While in California, I have been lucky enough to play golf nearly every second day. I love golf. I love playing golf, thinking about golf, watching golf, and talking golf with my friends. We normally plan and execute an incredible boys trip to the desert each year-ish, but with Covid, that’s been put on hold so I feel extra fortunate that I get to experience some tasty courses while my Winnipeg crew deals with the dead of winter.
Golf has been an interesting pastime for me over the last decade. Since I moved away from Hartford, CT in 2012, I’ve lived in two massive metropolitan cities (Toronto and New York) with no car and limited access to golf courses. Accordingly, I’ve played minimal golf, and only really get to enjoy the sport when I travel home to Winnipeg in the summer, or travel down to Palm Desert to visit my parents for a couple weeks during the winter.

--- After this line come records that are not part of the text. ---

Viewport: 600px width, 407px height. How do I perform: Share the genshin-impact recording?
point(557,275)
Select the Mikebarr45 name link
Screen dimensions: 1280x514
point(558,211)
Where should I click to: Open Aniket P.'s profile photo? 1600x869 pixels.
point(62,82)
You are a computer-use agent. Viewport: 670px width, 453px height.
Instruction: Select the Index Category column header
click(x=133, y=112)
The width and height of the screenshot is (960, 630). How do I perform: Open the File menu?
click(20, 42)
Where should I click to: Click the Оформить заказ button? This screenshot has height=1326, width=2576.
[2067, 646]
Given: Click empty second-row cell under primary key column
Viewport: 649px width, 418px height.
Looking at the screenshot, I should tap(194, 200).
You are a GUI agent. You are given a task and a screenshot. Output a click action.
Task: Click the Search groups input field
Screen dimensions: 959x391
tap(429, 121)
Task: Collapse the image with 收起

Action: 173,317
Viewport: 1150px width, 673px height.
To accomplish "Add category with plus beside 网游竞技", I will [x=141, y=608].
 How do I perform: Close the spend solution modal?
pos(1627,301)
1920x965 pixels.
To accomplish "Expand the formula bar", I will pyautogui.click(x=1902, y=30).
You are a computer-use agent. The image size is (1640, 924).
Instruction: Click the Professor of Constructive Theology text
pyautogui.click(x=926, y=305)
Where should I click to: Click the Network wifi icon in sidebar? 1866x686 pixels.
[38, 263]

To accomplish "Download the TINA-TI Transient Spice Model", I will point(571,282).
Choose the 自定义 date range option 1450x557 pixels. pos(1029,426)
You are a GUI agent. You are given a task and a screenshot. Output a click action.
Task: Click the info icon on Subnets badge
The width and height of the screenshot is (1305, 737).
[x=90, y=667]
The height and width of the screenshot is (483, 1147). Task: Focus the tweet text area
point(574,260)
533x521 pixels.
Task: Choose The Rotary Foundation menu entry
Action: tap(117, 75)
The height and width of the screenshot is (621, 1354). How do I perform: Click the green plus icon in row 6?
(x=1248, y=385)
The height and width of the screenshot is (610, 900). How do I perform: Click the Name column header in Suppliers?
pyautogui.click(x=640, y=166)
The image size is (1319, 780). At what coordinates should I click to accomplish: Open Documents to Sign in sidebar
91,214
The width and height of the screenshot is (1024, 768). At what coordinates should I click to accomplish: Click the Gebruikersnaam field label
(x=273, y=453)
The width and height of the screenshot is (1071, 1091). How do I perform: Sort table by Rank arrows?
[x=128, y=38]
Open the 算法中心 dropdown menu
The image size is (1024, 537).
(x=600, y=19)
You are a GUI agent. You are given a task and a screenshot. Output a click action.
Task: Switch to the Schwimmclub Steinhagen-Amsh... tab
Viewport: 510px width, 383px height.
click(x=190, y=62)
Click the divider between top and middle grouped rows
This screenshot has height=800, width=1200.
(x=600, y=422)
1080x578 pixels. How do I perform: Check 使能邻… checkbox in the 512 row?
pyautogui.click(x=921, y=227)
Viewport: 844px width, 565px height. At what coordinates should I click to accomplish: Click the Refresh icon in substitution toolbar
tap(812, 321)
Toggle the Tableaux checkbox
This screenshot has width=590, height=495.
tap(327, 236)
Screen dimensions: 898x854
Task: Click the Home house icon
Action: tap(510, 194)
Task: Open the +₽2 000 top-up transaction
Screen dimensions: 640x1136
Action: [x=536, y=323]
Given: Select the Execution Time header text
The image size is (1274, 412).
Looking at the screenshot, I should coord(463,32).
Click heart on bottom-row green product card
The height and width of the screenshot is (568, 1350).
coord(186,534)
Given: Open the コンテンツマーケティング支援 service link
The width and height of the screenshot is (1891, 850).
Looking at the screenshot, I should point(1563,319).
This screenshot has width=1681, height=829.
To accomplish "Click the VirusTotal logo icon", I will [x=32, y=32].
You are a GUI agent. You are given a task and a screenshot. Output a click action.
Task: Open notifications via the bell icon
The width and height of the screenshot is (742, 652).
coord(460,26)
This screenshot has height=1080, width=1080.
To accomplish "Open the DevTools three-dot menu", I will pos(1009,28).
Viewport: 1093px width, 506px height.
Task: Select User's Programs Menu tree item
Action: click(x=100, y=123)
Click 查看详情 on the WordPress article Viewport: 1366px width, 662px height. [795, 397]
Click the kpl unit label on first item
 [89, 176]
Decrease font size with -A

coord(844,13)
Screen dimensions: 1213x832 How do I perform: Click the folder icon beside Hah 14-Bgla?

I haven’t tracked my stats, but I’ve probably played less than 100 rounds in the last decade (for those of you who aren’t golfers, you likely just rolled your eyes) which means I’ve struggled with consistency, confidence and therefore results.
Today on the course, after shaking over the ball several times, I was reflecting on the round and tried to dissect what was going on between my ears before hitting a horrendous 7-iron shot into the water on the 17th hole. It’s hard to explain the yips to someone, but I shall try. The yips are physical spasms experienced by golfers who have some sort of mental block that prohibits them from making a proper swing through the ball. To hit a successful golf shot, you need to accelerate through the ball with the clubface square to the target, and because all of this happens in a split second, we rely on muscle memory to provide us with any sort of consistency. Hence, without playing much, you are more susceptible to losing that muscle memory, relying more on thinking (which is never good in golf) and in turn, hitting worse shots or experiencing the yips, like me.
If I take a step back, really all that is happening to create these “yips” is an extended and intensified version of self doubt. When standing over that 7-iron shot on the tee box of a par 3, a younger Mike Arnold would have said, ‘oh the wind is a bit from the left, aim a hair left and fire away’. Present Mike Arnold, however, was worried about the consequences: water on one side, houses on another, a bunker and water short, people watching, etc. Sure, I haven’t played much recently so I don’t have a lot of muscle memory to rely on or even positive golf experiences from which to draw, but I am fully capable of swinging the golf club, yet couldn’t do it.
It seems that thinking about potential consequences caused even more self doubt and therefore hesitation (in the form of a tentative swing). Those “consequences” were completely fabricated in my own mind and were more like scenarios rather than consequences. When hitting a golf ball, what’s the worst that really happens? When I should have been picturing a high tasty draw landing close to the pin, I was instead pre-occupied with these potential negative outcomes.
I think similar things can happen in life, particularly when we’re out of practice at something. You begin to doubt yourself, and the only outcomes you begin envisioning are the negative ones. “What happens if I screw up while leading this call? What if this person doesn’t like me? How will I be able to manage this team?”
It’s such a waste of energy to focus on the bad, when in reality, there are usually way more positive scenarios, and the negative outcomes are never as bad as you perceive. “People are going to think I’m dumb, or I’m no good” - this is never really the case. If you actually asked people, nobody cares (but me) if I hit it in the water or bunker, or chunk it ten yards. Same thing if you say the wrong word on a conference call - people forget about it 10 seconds later, but we have the capacity to build it up in our minds ahead of time as being something that might get us fired.
Most people are focused on themselves and not on you, so we should stop worrying so much about what others might think because that worrying is causing self doubt, which continues this nasty spiral. It’s our own energy that’s wasted on that exercise, never theirs.
So how do you overcome self-doubt? I certainly don’t have all the answers, but I know the key is to get to a place where you act freely, without the burden of potential consequences holding back your performance.
To attempt to get to that position, I’m going to attempt a simple, three-step method, the next time I experience the yips (aka Self Doubt) on the golf course, at work, or in relationships.
Step one is to realize, and truly convince myself that nobody cares. Step two is to think of the WORST possible outcome, realize it’s really not that bad, and then laugh about it. Step 3 is to picture myself crushing it, before pulling the trigger on a decision or a golf shot, or before getting on stage to perform or give a speech. These may not be the perfect steps to follow, but they’re specific, actionable and may just make me hit my next green in regulation.